The goal of the project is to develop an alternative execution model called demand-driven execution of imperative programs. In this model, programs are automatically translated to an internal representation which permits executing them starting with their outputs progressing towards their inputs and computing only what is necessary and automatically in parallel. Our project has developed the model, and developed the compiler technology to convert imperative programs written in a conventional imperative programming language, such as C or C++. We have also developed the processor designs which can efficiently execute the transformed programs.

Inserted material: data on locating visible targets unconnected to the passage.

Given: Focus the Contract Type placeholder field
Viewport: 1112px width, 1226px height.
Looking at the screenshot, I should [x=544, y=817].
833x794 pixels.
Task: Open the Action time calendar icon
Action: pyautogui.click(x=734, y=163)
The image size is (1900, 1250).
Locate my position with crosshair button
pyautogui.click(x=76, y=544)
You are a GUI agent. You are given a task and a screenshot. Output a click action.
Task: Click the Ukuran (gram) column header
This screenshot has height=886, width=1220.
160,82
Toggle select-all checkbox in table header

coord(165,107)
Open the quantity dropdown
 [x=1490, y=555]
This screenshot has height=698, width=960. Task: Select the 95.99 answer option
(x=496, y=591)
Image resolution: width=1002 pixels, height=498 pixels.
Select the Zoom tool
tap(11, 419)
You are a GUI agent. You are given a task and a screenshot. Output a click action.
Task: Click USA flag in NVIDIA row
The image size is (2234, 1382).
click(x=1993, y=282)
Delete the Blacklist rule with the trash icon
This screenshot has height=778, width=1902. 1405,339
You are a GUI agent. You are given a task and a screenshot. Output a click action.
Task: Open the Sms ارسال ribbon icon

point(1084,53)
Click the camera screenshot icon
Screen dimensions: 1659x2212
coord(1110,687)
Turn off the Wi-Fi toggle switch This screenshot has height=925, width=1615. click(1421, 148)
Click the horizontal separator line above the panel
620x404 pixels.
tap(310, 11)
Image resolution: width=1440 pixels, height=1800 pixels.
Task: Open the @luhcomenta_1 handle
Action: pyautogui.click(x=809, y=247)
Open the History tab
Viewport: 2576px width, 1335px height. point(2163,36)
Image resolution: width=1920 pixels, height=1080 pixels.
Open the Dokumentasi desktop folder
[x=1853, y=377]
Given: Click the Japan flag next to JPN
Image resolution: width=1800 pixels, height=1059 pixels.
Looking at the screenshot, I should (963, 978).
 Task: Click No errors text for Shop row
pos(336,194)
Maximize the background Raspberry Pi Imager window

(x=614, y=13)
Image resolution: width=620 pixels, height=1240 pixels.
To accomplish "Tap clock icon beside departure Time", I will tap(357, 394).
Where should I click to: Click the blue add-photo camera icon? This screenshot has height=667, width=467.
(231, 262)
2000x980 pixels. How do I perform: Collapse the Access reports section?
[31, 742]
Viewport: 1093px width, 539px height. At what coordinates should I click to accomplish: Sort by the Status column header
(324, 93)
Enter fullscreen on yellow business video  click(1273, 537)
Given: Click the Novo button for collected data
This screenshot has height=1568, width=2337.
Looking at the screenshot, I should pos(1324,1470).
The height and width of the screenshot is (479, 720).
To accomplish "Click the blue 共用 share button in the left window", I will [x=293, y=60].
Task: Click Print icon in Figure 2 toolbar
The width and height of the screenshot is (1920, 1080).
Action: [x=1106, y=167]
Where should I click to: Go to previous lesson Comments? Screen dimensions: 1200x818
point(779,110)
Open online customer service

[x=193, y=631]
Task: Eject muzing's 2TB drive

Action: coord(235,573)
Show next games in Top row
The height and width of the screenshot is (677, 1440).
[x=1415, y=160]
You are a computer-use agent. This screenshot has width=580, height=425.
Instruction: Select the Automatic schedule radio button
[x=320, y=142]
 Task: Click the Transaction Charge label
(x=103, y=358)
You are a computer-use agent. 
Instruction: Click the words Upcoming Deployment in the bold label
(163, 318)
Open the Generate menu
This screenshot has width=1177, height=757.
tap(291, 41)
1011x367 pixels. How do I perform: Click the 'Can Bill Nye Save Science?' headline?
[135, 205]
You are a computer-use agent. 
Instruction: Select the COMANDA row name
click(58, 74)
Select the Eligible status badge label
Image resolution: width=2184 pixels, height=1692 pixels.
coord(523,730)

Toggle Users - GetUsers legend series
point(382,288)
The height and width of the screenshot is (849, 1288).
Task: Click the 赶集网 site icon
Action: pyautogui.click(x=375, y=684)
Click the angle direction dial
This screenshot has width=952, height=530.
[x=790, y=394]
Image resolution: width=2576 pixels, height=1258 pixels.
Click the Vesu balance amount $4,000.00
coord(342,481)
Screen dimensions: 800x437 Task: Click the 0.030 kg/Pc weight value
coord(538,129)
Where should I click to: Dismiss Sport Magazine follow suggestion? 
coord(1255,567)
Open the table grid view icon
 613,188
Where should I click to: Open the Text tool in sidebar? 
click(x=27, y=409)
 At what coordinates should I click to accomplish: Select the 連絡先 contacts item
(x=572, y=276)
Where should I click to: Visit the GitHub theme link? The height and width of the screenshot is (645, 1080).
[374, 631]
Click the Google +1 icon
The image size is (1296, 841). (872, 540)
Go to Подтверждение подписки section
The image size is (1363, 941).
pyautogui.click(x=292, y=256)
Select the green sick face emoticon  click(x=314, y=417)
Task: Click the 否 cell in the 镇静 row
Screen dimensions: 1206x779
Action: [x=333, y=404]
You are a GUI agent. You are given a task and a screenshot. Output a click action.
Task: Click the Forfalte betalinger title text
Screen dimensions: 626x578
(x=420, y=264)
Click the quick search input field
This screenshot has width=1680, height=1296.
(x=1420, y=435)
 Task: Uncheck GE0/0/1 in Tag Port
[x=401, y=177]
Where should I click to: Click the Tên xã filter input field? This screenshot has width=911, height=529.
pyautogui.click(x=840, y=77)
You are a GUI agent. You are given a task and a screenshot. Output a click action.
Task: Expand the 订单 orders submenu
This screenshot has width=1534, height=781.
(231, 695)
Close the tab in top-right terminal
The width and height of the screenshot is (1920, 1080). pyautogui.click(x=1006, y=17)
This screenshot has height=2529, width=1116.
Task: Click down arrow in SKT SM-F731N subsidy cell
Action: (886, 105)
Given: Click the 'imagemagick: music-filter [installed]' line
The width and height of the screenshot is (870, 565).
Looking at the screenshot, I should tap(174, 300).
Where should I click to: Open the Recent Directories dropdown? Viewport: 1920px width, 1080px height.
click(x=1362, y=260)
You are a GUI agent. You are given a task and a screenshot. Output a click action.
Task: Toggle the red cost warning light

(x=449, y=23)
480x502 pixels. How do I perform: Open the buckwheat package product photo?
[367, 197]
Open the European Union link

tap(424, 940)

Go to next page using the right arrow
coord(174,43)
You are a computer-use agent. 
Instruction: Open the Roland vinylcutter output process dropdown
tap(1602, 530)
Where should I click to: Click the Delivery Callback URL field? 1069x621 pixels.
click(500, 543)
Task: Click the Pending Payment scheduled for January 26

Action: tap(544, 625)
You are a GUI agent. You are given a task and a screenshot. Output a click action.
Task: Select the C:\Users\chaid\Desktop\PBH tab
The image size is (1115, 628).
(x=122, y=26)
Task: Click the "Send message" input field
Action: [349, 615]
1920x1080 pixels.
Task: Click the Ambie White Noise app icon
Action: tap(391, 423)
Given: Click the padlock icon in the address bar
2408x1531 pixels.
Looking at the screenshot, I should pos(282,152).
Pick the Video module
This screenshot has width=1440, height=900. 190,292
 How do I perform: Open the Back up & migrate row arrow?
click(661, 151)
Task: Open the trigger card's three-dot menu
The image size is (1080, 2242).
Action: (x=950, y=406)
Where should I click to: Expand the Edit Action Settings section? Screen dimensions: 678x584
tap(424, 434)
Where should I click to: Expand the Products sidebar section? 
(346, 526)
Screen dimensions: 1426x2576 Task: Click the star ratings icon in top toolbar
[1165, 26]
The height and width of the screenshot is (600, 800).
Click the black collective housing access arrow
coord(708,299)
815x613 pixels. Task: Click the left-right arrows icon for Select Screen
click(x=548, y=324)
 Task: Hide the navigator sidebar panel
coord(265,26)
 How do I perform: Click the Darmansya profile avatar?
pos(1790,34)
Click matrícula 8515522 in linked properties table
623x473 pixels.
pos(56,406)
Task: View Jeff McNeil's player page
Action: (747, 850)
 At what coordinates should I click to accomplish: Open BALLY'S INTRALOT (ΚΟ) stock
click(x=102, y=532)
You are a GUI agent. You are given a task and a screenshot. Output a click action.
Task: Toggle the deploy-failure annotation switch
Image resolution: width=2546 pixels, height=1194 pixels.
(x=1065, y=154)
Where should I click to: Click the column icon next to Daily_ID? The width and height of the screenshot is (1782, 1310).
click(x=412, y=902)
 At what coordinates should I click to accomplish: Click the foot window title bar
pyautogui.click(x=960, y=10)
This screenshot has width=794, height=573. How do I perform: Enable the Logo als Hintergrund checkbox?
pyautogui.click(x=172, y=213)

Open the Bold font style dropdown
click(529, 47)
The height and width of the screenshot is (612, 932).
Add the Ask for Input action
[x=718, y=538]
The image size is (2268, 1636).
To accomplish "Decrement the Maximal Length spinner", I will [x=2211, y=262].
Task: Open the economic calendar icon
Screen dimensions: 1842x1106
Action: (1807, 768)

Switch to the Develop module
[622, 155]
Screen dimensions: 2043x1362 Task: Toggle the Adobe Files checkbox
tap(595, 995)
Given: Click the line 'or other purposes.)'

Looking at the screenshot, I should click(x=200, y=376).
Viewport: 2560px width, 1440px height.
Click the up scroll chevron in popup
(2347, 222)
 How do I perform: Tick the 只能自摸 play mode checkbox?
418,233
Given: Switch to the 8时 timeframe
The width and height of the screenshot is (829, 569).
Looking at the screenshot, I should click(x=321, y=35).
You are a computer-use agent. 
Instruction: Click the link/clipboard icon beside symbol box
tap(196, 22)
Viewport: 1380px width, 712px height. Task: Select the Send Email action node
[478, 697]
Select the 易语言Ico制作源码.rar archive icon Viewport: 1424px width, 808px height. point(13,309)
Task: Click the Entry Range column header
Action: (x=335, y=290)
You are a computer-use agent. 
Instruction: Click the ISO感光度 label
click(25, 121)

Since such a drastic change in program execution model requires the entire software stack to be developed, we cannot claim immediate and wide-spread use of this technology at this point. However, our project has demonstrated that we can automatically transform programs into this new paradigm and develop processors which can efficiently execute these programs. Further work on this approach may potentially provide significant speed-ups compared to conventional computing. Attached grpahs show the performance of our approach for a limited set of Livermore kernels which our compiler can compile.